◆ **YOUR INSTRUCTIONS**
All records below are to be repeated precisely, with nothing added.

■ ■ ■ ■

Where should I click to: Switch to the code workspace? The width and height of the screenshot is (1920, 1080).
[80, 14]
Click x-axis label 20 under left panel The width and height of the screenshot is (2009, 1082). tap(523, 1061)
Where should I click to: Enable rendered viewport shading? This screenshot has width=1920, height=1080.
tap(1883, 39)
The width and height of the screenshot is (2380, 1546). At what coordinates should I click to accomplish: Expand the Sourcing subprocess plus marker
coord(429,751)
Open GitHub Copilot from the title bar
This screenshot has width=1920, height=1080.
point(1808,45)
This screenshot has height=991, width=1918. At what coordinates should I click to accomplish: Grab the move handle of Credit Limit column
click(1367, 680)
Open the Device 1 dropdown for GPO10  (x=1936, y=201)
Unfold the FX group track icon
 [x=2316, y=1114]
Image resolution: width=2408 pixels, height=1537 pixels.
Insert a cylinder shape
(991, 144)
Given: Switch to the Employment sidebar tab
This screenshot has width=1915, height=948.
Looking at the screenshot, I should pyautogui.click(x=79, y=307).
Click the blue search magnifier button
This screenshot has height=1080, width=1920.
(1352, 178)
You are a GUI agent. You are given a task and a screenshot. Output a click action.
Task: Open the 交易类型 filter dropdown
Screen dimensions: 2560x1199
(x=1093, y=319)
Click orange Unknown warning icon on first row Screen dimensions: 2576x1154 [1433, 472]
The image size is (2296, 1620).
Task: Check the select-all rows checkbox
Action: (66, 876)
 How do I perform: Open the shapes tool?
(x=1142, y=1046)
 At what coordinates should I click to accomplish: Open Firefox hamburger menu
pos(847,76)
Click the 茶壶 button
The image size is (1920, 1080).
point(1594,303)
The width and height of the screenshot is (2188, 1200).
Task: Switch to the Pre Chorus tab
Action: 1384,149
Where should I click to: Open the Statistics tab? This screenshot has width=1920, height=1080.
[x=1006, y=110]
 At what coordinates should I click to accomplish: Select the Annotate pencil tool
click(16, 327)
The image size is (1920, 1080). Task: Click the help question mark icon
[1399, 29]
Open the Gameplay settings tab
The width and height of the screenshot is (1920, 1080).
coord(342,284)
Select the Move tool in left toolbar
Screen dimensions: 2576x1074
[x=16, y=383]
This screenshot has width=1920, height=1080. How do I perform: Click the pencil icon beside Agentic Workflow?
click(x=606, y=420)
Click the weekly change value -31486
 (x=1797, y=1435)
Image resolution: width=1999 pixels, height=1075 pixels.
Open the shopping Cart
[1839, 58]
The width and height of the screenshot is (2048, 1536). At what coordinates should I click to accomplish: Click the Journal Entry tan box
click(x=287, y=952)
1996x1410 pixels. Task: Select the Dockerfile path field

■ ■ ■ ■

◆ **SOLUTION TO THE EXERCISE**
Where should I click to: Switch to the code workspace? The width and height of the screenshot is (1920, 1080).
[80, 14]
Click x-axis label 20 under left panel The width and height of the screenshot is (2009, 1082). tap(523, 1061)
Where should I click to: Enable rendered viewport shading? This screenshot has width=1920, height=1080.
tap(1883, 39)
The width and height of the screenshot is (2380, 1546). At what coordinates should I click to accomplish: Expand the Sourcing subprocess plus marker
coord(429,751)
Open GitHub Copilot from the title bar
This screenshot has width=1920, height=1080.
point(1808,45)
This screenshot has height=991, width=1918. At what coordinates should I click to accomplish: Grab the move handle of Credit Limit column
click(1367, 680)
Open the Device 1 dropdown for GPO10  (x=1936, y=201)
Unfold the FX group track icon
 [x=2316, y=1114]
Image resolution: width=2408 pixels, height=1537 pixels.
Insert a cylinder shape
(991, 144)
Given: Switch to the Employment sidebar tab
This screenshot has width=1915, height=948.
Looking at the screenshot, I should pyautogui.click(x=79, y=307).
Click the blue search magnifier button
This screenshot has height=1080, width=1920.
(1352, 178)
You are a GUI agent. You are given a task and a screenshot. Output a click action.
Task: Open the 交易类型 filter dropdown
Screen dimensions: 2560x1199
(x=1093, y=319)
Click orange Unknown warning icon on first row Screen dimensions: 2576x1154 [1433, 472]
The image size is (2296, 1620).
Task: Check the select-all rows checkbox
Action: (66, 876)
 How do I perform: Open the shapes tool?
(x=1142, y=1046)
 At what coordinates should I click to accomplish: Open Firefox hamburger menu
pos(847,76)
Click the 茶壶 button
The image size is (1920, 1080).
point(1594,303)
The width and height of the screenshot is (2188, 1200).
Task: Switch to the Pre Chorus tab
Action: 1384,149
Where should I click to: Open the Statistics tab? This screenshot has width=1920, height=1080.
[x=1006, y=110]
 At what coordinates should I click to accomplish: Select the Annotate pencil tool
click(16, 327)
The image size is (1920, 1080). Task: Click the help question mark icon
[1399, 29]
Open the Gameplay settings tab
The width and height of the screenshot is (1920, 1080).
coord(342,284)
Select the Move tool in left toolbar
Screen dimensions: 2576x1074
[x=16, y=383]
This screenshot has width=1920, height=1080. How do I perform: Click the pencil icon beside Agentic Workflow?
click(x=606, y=420)
Click the weekly change value -31486
 (x=1797, y=1435)
Image resolution: width=1999 pixels, height=1075 pixels.
Open the shopping Cart
[1839, 58]
The width and height of the screenshot is (2048, 1536). At what coordinates should I click to accomplish: Click the Journal Entry tan box
click(x=287, y=952)
1996x1410 pixels. Task: Select the Dockerfile path field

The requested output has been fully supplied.